§ Task prompt:
Find the lines below that include the word "Post" and report how many there are, with no other text.

§ The records:
· · ·

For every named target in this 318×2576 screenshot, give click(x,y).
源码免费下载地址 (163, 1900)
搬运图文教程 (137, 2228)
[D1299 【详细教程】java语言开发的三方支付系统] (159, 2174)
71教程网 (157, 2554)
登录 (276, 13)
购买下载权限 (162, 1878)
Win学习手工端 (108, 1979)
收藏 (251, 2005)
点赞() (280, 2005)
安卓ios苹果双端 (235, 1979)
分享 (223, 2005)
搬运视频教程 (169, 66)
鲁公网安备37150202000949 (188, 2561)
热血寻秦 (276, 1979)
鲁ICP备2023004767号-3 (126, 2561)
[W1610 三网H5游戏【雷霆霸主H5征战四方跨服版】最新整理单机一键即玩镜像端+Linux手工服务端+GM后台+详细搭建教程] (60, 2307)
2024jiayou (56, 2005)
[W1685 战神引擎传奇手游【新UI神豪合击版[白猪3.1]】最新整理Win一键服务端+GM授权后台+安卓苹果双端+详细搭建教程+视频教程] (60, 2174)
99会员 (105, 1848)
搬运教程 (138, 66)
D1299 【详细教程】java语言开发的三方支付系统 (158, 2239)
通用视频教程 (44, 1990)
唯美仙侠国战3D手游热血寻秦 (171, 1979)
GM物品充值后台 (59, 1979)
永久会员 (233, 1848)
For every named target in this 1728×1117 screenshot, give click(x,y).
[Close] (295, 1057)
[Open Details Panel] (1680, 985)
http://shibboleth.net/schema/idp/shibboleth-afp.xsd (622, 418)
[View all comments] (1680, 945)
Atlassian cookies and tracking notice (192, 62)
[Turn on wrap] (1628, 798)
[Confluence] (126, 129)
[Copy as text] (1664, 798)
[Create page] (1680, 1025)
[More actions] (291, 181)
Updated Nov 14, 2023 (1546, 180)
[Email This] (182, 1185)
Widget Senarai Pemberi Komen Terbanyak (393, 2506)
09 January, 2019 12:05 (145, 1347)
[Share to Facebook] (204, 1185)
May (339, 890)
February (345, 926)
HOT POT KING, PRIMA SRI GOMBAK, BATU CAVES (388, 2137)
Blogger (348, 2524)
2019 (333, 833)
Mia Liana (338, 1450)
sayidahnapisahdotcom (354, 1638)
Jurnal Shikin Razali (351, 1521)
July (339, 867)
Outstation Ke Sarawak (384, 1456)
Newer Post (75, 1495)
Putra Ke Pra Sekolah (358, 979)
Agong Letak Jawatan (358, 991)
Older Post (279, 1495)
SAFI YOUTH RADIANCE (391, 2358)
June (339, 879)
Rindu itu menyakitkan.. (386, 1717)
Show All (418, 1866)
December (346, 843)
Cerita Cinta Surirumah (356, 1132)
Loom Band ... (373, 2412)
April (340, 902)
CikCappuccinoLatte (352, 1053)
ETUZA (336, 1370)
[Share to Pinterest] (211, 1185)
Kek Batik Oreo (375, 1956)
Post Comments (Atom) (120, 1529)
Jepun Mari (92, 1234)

· · ·

§ Exercise response:
3